#### Task set
a) Answer these questions about the piece on joy, one per line:
(i) Which Bible passage and translation does the writer quote?
(ii) What does the writer say joy is as hidden as?
(iii) What figure does the writer call a low estimate of how long the state has lasted?
b) List every passage that the piece on joy sets inside quotation marks.

#### Page text

In my study on JOY over the past several years, I keep reading that having JOY is a conscious choice we must make. Yes, God gives us JOY in Him, but when we battle depression or when we are simply battling, experiencing His joy is next to impossible. We find ourselves nesting in our sadness, unable to go beyond the hurt: Job 6:10-11 (NLT), "At least I can take comfort in this:Despite the pain, I have not denied the words of the Holy One. 11 But I don’t have the strength to endure. I have nothing to live for."
We still love our Lord and Savior, but we simply "don't have the strength" to go on. Like Job, we feel that we "have nothing [left] to live for."
It is in these moments when JOY is as hidden as the end of a rainbow. We long for JOY--to be released from our deep sadness, but it wraps tight around us with the strength of gravity. We are powerless against it.
I have been in such a state for longer than I care to admit. Suffice it to say that 10 years is a low estimate.

#### Given entries

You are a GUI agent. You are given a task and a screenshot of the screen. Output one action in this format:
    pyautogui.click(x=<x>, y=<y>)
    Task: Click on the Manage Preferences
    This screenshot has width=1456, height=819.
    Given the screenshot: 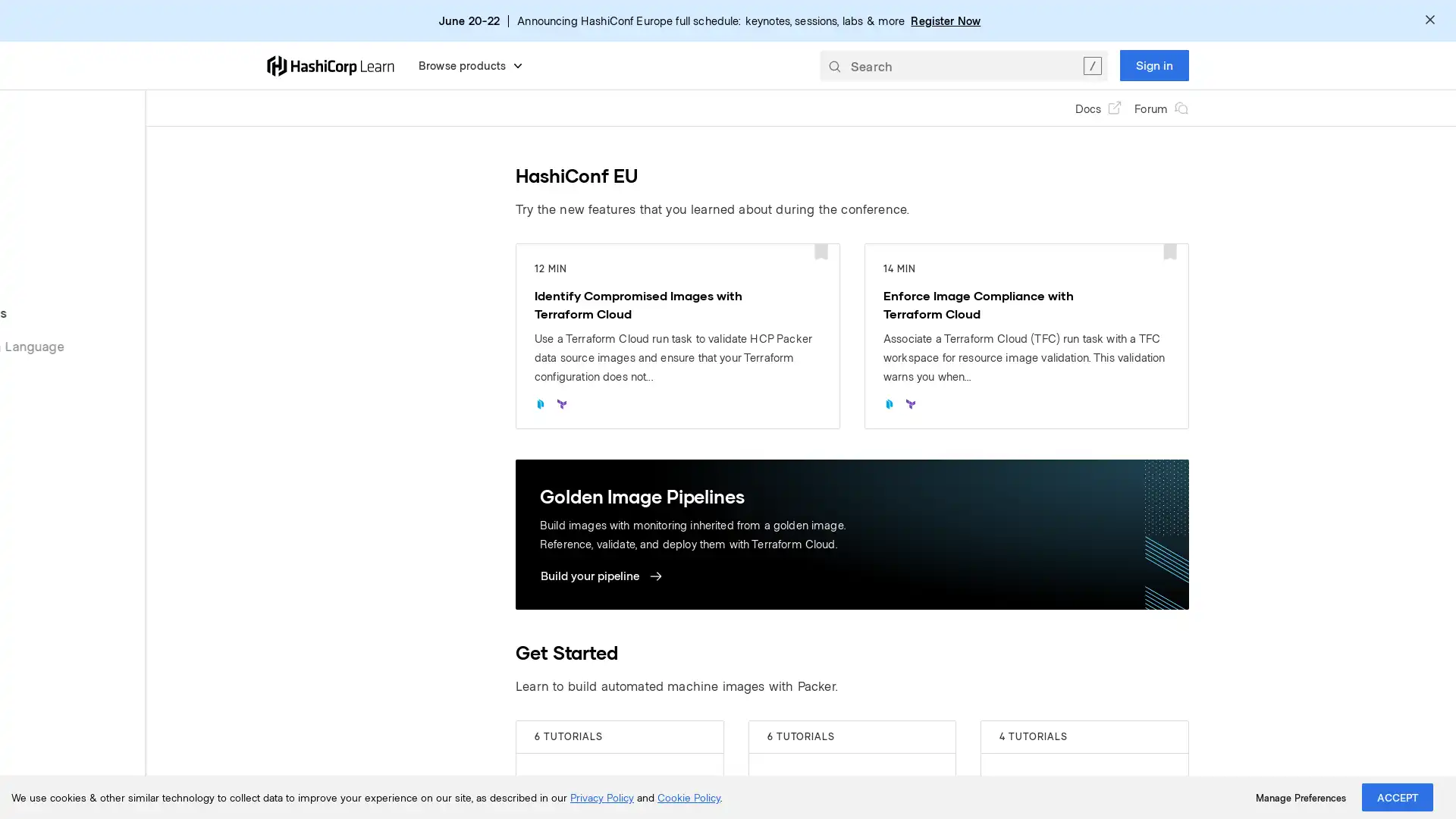 What is the action you would take?
    pyautogui.click(x=1300, y=797)
    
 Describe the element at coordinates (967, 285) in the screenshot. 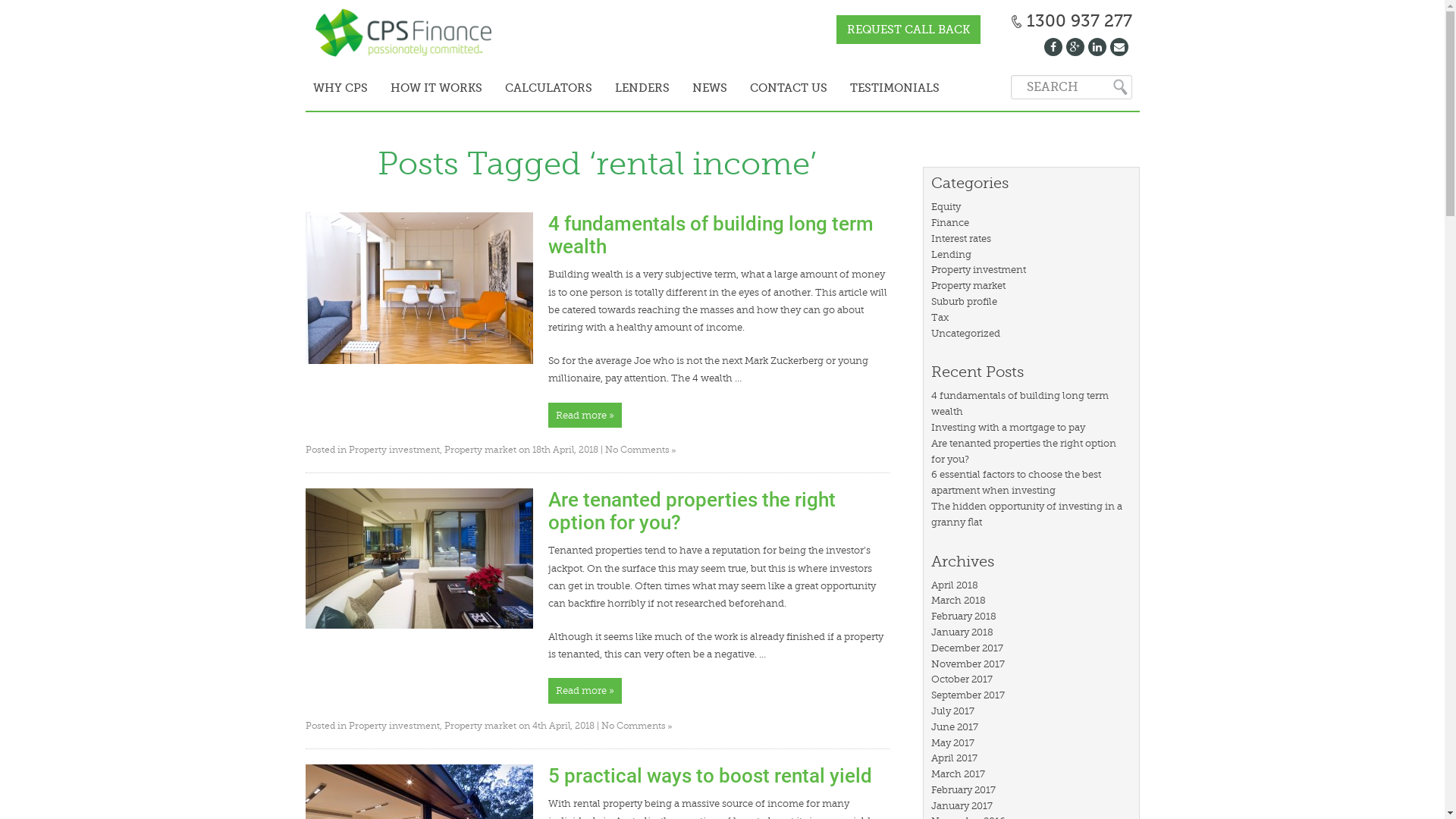

I see `'Property market'` at that location.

#### Task-by-task outputs
a)
(i) Job 6:10-11, in the NLT
(ii) The end of a rainbow
(iii) 10 years

b)
- "At least I can take comfort in this:Despite the pain, I have not denied the words of the Holy One. 11 But I don’t have the strength to endure. I have nothing to live for."
- "don't have the strength"
- "have nothing [left] to live for."